The role of traffic noise on the association between air pollution and children's lung function
Although it has been shown that traffic-related air pollution adversely affects children's lung function, few studies have examined the influence of traffic noise on this association, despite both sharing a common source.
Estimates of noise exposure (Ldn, dB), and freeway and non-freeway emission concentrations of oxides of nitrogen (NOx, ppb) were spatially assigned to children in Southern California who were tested for forced vital capacity (FVC, n=1345), forced expiratory volume in 1 s, (FEV1, n=1332), and asthma. The associations between traffic-related NOx and these outcomes, with and without adjustment for noise, were examined using mixed effects models.

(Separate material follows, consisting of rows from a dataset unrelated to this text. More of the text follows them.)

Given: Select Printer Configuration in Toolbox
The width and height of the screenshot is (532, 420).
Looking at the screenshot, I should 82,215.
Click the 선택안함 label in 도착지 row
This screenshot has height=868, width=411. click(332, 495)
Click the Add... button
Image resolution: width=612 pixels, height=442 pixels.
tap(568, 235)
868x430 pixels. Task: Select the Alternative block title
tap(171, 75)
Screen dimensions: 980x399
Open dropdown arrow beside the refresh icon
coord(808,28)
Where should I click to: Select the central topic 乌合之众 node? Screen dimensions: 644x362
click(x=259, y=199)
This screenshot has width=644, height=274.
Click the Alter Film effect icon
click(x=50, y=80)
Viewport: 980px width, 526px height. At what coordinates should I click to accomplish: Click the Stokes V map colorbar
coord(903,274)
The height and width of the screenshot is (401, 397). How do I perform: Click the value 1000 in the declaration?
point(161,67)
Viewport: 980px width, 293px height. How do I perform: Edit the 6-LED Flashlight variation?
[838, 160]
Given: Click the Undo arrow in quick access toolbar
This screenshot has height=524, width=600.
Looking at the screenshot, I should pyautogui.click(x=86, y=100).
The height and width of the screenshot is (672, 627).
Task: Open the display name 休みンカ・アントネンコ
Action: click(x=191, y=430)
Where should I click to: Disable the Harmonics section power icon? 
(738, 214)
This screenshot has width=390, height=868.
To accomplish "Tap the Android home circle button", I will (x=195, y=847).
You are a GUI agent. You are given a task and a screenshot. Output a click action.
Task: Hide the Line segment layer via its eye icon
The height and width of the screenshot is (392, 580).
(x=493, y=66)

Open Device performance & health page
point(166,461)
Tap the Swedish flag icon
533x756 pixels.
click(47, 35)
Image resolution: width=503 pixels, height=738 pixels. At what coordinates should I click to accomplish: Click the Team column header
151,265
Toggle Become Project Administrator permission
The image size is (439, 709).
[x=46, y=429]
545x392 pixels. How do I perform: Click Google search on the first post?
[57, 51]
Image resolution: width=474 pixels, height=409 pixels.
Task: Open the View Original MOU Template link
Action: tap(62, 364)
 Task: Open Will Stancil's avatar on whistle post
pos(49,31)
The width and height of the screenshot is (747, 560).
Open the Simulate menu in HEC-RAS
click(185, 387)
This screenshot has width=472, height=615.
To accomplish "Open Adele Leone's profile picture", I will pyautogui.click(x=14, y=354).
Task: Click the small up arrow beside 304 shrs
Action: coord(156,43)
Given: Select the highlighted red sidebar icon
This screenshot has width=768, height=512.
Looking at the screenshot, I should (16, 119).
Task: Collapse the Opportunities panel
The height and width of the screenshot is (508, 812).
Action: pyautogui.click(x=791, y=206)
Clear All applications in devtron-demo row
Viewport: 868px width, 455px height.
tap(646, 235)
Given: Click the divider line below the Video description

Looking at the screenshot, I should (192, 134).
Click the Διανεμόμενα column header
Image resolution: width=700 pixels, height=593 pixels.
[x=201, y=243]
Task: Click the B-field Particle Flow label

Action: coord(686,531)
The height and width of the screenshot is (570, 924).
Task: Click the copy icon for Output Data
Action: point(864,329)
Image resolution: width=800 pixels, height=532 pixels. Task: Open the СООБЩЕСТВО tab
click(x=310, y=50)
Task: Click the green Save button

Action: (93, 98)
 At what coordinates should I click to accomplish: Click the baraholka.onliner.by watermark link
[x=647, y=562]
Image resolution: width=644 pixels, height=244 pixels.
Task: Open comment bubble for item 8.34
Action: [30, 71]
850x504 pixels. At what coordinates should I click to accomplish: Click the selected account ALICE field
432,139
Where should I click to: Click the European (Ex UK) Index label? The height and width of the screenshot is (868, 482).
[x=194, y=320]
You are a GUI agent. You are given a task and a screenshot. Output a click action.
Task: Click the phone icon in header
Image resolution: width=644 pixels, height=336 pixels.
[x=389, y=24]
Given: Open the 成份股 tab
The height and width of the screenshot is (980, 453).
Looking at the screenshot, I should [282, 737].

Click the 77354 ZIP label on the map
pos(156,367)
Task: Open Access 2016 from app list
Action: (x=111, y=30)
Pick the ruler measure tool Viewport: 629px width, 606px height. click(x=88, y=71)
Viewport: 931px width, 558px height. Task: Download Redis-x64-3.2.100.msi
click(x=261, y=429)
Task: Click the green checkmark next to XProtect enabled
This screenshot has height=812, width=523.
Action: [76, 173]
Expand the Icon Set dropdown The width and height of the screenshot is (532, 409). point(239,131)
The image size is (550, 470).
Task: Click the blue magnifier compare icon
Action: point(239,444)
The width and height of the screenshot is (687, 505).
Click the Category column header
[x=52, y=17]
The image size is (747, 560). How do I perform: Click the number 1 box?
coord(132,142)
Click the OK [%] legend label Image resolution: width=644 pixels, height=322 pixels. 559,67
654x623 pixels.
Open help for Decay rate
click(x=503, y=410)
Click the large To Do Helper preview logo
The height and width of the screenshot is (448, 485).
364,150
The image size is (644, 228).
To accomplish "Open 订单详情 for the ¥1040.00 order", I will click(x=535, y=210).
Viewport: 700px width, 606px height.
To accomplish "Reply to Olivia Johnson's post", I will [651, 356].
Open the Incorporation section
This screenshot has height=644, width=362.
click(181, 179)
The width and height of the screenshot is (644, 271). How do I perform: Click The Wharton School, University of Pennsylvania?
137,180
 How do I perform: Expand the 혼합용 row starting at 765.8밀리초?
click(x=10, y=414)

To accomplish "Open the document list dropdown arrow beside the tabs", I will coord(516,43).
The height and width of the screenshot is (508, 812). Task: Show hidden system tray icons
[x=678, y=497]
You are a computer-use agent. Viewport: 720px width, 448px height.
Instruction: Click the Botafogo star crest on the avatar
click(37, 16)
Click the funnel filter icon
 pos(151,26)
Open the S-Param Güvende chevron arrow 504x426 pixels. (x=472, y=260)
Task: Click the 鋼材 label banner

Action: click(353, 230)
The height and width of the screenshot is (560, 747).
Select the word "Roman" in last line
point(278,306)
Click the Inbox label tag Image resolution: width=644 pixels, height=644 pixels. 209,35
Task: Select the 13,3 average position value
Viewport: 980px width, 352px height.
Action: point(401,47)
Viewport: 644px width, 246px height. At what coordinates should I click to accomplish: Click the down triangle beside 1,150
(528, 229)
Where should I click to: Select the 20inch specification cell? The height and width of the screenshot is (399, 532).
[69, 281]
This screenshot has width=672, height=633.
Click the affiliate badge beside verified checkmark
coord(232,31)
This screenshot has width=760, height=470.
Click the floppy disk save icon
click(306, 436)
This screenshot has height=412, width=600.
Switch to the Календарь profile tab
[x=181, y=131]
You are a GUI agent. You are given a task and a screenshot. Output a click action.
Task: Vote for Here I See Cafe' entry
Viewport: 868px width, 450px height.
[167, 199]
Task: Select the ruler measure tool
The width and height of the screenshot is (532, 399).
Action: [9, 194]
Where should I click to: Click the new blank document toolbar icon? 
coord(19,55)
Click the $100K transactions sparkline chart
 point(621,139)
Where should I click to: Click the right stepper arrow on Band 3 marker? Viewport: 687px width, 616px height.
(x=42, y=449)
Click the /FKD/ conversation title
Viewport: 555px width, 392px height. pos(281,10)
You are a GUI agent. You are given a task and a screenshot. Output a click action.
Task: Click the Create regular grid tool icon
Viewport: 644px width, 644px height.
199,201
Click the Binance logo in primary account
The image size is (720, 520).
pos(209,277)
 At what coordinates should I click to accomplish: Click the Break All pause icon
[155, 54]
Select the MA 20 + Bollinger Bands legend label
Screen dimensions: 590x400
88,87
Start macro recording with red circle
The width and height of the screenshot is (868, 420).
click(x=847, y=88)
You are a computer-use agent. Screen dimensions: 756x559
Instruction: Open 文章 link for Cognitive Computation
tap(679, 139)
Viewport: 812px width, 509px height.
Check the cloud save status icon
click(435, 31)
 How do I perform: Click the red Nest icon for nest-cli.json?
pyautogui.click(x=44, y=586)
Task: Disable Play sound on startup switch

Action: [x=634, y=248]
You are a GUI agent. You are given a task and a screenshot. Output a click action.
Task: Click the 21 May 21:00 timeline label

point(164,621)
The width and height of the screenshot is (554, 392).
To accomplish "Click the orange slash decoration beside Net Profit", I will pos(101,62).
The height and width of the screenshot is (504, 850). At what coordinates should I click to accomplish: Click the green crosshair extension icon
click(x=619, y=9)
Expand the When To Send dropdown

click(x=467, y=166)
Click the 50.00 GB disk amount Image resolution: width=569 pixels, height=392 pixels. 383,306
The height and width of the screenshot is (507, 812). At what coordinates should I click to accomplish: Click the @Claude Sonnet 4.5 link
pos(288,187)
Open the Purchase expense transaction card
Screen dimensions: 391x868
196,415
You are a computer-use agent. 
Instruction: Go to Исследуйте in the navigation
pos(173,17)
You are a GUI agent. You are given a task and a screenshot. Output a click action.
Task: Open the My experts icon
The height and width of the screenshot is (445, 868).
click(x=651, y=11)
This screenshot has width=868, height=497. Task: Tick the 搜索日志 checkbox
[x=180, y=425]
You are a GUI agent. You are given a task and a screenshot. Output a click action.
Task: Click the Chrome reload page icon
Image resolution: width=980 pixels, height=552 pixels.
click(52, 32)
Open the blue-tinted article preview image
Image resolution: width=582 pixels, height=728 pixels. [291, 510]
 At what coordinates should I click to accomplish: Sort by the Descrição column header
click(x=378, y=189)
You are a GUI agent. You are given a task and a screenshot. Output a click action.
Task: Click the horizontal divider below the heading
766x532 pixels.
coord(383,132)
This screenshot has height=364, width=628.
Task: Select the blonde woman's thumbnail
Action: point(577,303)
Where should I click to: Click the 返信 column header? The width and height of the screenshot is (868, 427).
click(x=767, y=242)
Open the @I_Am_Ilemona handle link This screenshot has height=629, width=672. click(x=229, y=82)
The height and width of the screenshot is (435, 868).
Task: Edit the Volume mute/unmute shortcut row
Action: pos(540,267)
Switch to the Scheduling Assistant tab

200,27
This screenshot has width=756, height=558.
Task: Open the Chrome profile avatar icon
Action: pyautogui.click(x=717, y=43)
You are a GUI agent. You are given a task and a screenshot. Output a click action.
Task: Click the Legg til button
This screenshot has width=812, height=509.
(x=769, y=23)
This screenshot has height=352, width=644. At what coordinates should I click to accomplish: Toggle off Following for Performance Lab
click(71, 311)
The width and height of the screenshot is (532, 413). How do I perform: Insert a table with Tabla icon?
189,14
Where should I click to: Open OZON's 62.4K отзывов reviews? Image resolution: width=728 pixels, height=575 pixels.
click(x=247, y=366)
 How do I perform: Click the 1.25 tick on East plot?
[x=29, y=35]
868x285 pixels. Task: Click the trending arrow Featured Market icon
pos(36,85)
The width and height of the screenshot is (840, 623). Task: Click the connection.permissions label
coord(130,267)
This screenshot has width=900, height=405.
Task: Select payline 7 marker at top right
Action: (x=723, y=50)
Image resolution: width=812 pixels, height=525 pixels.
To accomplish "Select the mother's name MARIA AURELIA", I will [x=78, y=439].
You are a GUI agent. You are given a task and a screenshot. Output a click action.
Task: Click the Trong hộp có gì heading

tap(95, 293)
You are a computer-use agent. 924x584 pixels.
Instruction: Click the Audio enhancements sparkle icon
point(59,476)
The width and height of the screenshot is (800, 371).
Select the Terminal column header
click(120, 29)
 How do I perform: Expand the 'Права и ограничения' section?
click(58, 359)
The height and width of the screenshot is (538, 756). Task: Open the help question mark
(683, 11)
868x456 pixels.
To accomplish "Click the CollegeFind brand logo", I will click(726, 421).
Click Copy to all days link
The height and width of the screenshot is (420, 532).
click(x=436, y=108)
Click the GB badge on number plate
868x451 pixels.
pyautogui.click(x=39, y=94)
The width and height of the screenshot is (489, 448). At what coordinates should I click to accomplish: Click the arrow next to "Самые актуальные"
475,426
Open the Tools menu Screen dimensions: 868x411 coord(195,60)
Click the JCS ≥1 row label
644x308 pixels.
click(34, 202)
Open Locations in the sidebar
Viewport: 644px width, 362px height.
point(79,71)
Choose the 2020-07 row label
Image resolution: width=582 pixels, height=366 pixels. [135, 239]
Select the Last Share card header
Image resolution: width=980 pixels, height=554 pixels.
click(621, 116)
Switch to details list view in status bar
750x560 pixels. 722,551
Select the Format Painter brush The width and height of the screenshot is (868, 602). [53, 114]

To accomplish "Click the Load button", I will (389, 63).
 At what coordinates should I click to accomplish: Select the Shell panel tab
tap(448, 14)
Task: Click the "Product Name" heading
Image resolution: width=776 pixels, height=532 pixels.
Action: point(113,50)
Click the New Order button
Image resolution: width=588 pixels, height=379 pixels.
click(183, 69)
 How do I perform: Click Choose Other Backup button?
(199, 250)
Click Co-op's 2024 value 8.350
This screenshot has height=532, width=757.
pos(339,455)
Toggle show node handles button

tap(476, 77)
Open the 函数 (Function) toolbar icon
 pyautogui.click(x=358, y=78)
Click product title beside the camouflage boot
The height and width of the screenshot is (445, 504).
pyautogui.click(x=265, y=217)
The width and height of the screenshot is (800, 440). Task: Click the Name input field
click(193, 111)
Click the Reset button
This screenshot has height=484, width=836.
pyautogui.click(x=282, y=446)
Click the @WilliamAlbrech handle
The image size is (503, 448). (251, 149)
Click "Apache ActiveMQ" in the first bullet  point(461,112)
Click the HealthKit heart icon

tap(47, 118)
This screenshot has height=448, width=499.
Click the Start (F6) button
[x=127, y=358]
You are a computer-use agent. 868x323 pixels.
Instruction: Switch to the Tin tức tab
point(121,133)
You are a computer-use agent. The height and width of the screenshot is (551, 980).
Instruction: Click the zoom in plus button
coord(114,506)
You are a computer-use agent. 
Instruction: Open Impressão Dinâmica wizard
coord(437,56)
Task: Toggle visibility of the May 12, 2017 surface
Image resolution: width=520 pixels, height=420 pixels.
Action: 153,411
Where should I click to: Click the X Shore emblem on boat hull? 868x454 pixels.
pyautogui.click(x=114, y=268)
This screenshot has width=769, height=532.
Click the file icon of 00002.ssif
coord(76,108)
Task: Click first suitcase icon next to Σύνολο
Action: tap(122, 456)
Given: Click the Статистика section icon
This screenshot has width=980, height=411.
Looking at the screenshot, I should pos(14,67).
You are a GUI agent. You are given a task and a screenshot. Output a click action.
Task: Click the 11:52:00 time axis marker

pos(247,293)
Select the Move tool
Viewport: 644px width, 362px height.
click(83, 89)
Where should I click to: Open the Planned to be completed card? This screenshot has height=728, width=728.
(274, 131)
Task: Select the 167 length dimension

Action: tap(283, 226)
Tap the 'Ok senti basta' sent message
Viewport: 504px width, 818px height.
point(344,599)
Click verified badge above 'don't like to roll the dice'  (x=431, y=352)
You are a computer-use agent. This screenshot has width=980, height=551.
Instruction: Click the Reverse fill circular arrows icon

Adjustment for noise strengthened the association between NOx and reduced lung function. A 14.5 mL (95% CI −40.0, 11.0 mL) decrease in FVC per interquartile range (13.6 ppb) in freeway NOx was strengthened to a 34.6 mL decrease after including a non-linear function of noise (95% CI −66.3, −2.78 mL). Similarly, a 6.54 mL decrease in FEV1 (95% CI −28.3, 15.3 mL) was strengthened to a 21.1 mL decrease (95% CI −47.6, 5.51) per interquartile range in freeway NOx.
Our results indicate that where possible, noise should be included in epidemiological studies of the association between traffic-related air pollution on lung function. Without taking noise into account, the detrimental effects of traffic-related pollution may be underestimated.